Google is hosting its next hardware launch event ‘Made by Google’ on August 13. The company has already confirmed that it will announce the Pixel 9, Pixel 9 Pro, and the Pixel 9 Pro Fold at the event in California.
At most product launch events, hardware announcements steal the limelight. However, Google’s software-related announcements are also highly anticipated. One of the key updates to look forward to is on Gemma, Google’s own language model.
What about Gemma 3?
Meta recently released Llama 3.1. It outperformed OpenAI’s GPT-4o on most benchmarks in categories such as general knowledge, reasoning, reading comprehension, code generation, and multilingual capabilities.
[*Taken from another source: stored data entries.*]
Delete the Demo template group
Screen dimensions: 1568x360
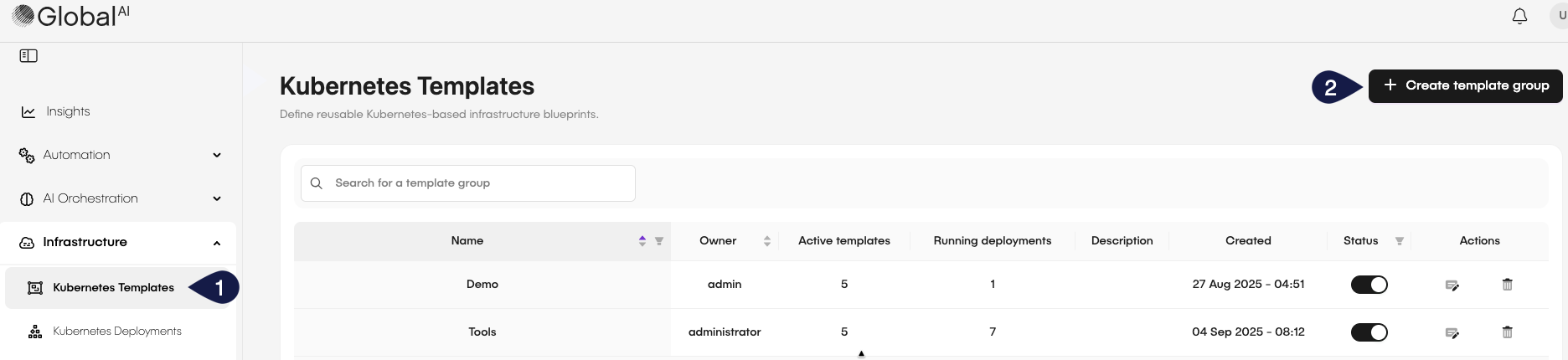pyautogui.click(x=1507, y=285)
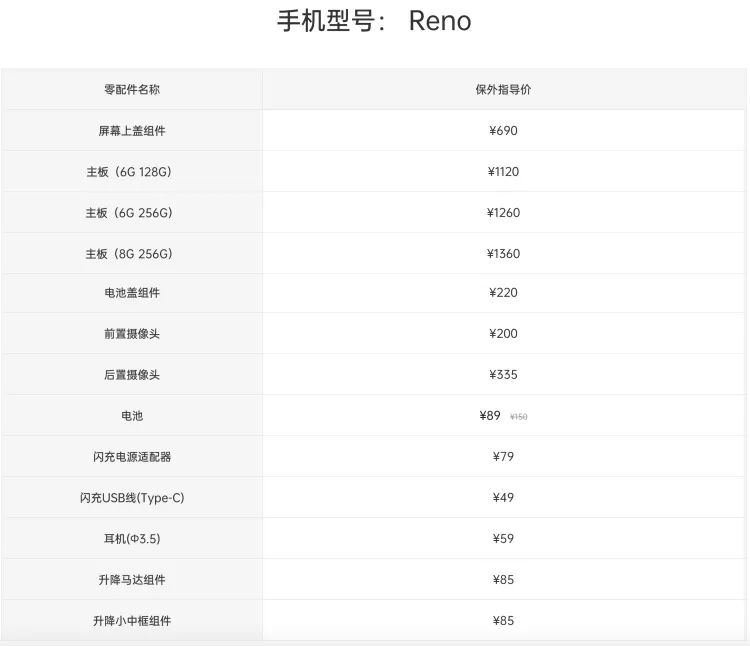
Task: Select the 主板（6G 256G）part name
Action: coord(129,213)
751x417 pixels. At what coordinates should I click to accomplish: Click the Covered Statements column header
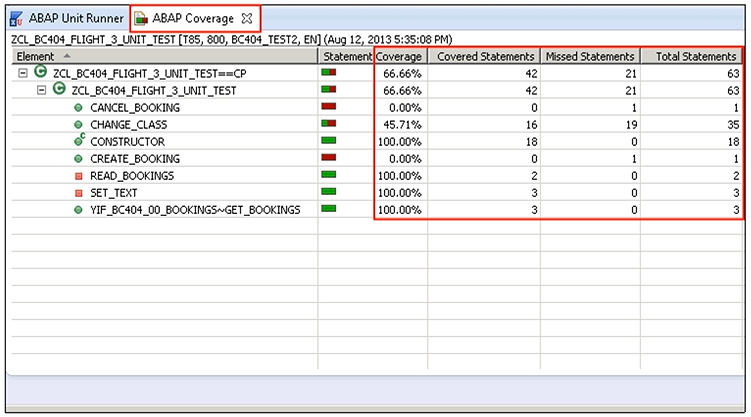pyautogui.click(x=485, y=56)
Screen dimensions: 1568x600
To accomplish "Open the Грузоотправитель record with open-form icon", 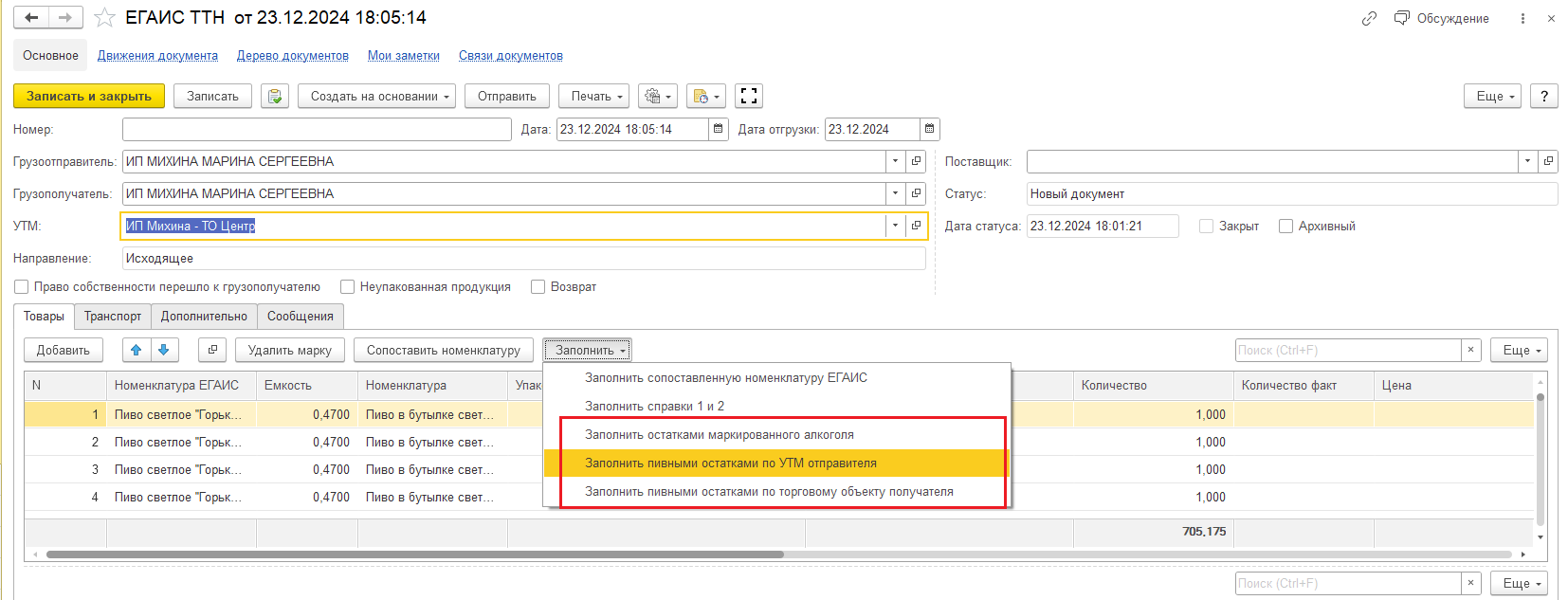I will click(916, 161).
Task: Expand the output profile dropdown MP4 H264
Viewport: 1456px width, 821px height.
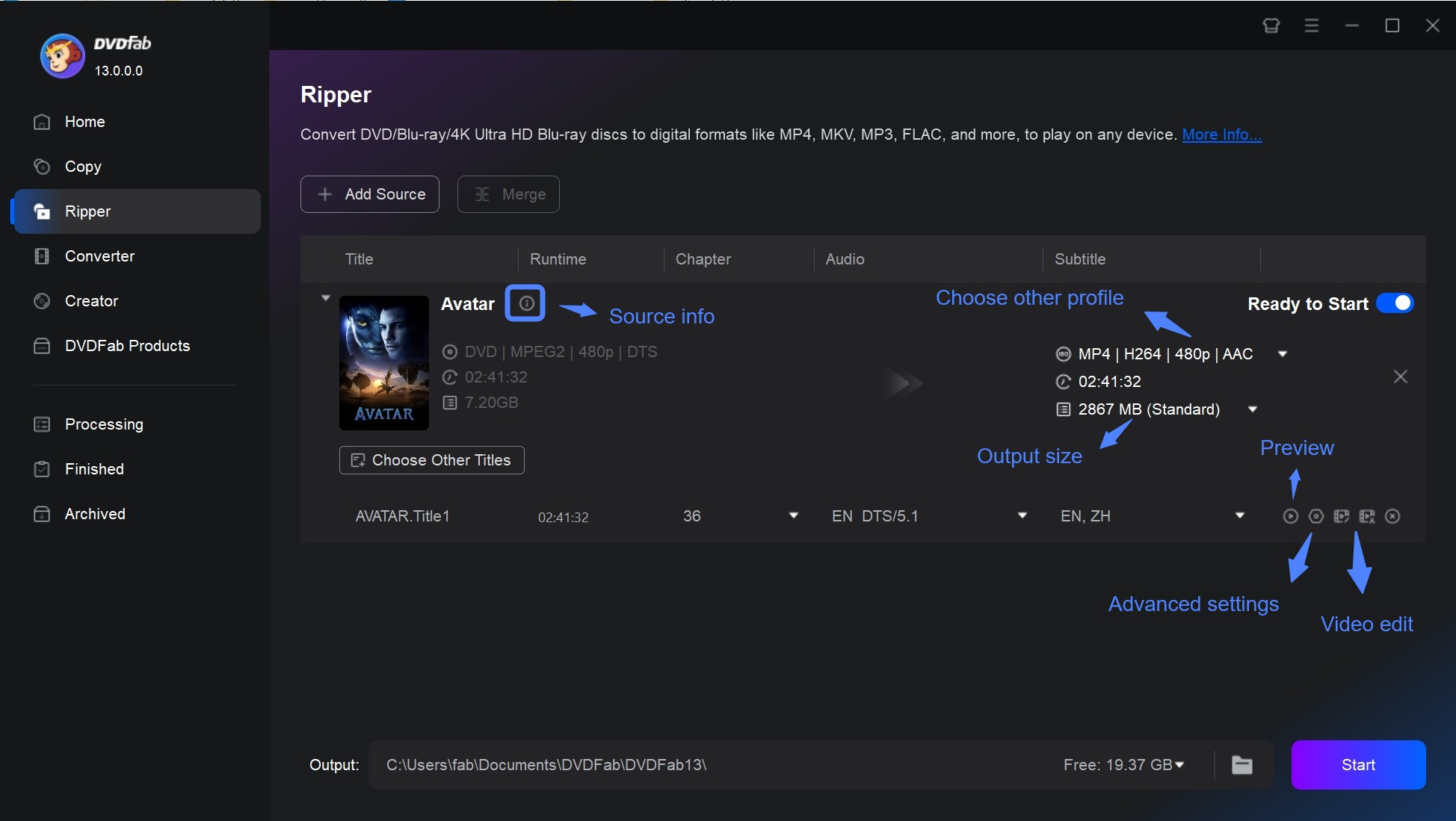Action: click(x=1284, y=353)
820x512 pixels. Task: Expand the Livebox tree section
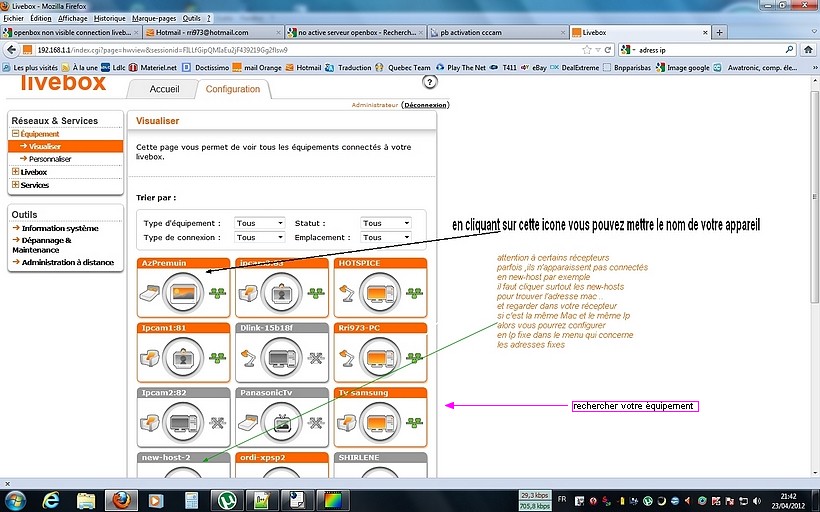pos(15,172)
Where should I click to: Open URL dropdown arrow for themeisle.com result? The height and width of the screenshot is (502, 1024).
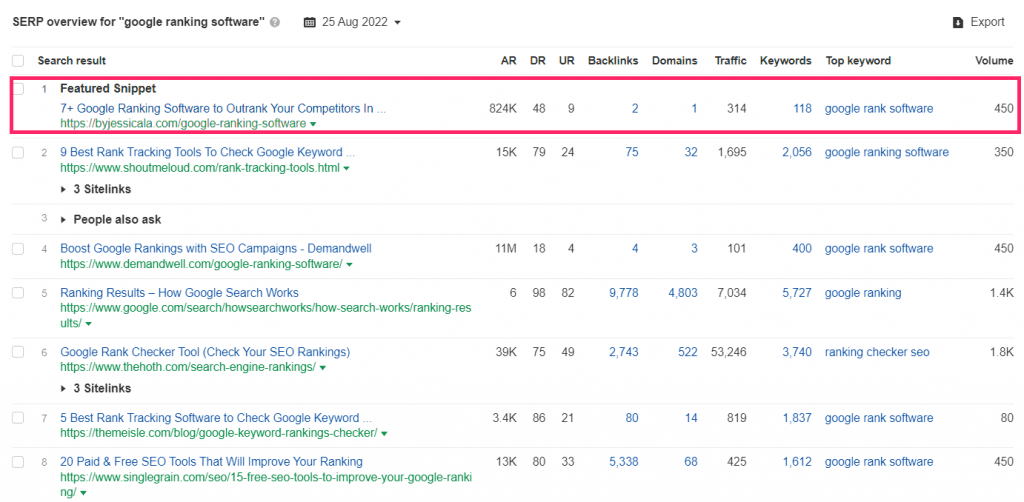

Similarly, last week, OpenAI released GPT-4o mini, a cost efficient LLM. Priced at 15 cents per million input tokens and 60 cents per million output tokens, GPT-4o mini is 30x cheaper than GPT-40 and 60% cheaper than GPT-3.5 Turbo.
Gemma 2’s last update came over a month ago. The competitive environment in which LLMs operate is changing quickly. For Google to stay in the market, it will be essential for it to innovate and set Gemma apart.
At Made by Google, the tech giant is most likely to release the updated version of Gemma, aka Gemma 3, to stay relevant.
Limitations of Gemma 2
Data engineer Maziyar Panahi highlighted issues with Gemma 2’s performance when compared with models like Llama-3-70B and Mixtral. Panahi ran these models in Medical Advanced RAG.
Panahi noted, “Gemma-2 (27B) trailed… Gemma-2 missed several obvious documents—quite a few mistakes noted! Gemma-2 tends to over-communicate, overlook details, and add unsolicited safety notes.”
Initial technical problems also plagued Gemma 2, as mentioned by a user mikael110 on Reddit. A tokeniser error was corrected relatively quickly, but a more critical issue related to “Logic Soft-Capping” persisted.
This feature, crucial for the model’s performance, was initially overlooked due to conflicts with the model’s architecture.
Hugging Face has also said that biases or gaps in the training data can lead to limitations in the model’s responses. It also struggles to grasp subtle nuances, sarcasm, or figurative language.
Indian Developers Love Gemma 2
Despite initial problems, Gemma 2 remains popular among Indian developers. They say they are more comfortable with Gemma than Llama.
“750 billion tokens are spread across 30 languages, and considering an equal distribution over all 30 languages, it comes out to be 25 billion tokens per non-English language. A language like Hindi is very rich, so I feel it’s grossly underrepresented in Llama 3,” said Adarsh Shirawalmath, the founder of Tensoic.
Similarly, OdiaGenAI released Hindi-Gemma-2B-instruct, a 2 billion SFT with 187k large instruction sets in Hindi. The company said Gemma-2B was chosen as the base model due to 2B versions for CPU and on-device applications and efficient tokenisers on Indic languages compared to other LLMs.
Recently, Telugu LLM Labs also experimented with Gemma and released Telugu Gemma.
“Models using Llama 2 extended its tokeniser by 20 to 30k tokens, reaching a vocabulary size of 50-60k. Continuous pre-training is crucial for understanding these new tokens.
In contrast, Gemma’s tokeniser initially handles Indic languages well, requiring minimal fine-tuning for specific tasks,” said Adithya S Kolavi, the founder of Cognitive Lab.
Not Everything is Lost for Gemma
According to Kolavi’s leaderboard for Indic LLMs, Llama 3 performs significantly better than Llama 2 on most benchmarks. However, compared to Gemma, it falls a little short. Gemma’s tokenisation for Devanagari is efficient when compared to Llama 2.
DeepMind engineer Anil Rohan wrote on X that Gemma 2 27b clearly outperforms Llama 3 70b and other open weight models with excellent post training.
“Gemma probably does a better job at Indic tokenisation than GPT-4 and Llama 3,” said Vivek Raghavan, the co-founder of Sarvam AI, in an exclusive interview with AIM. However, he added that Llama 3 has its own advantages.
“I think Llama 3 looks quite good. There are many open models and There are many open models and we have a strategy where we leverage all of them,” he added.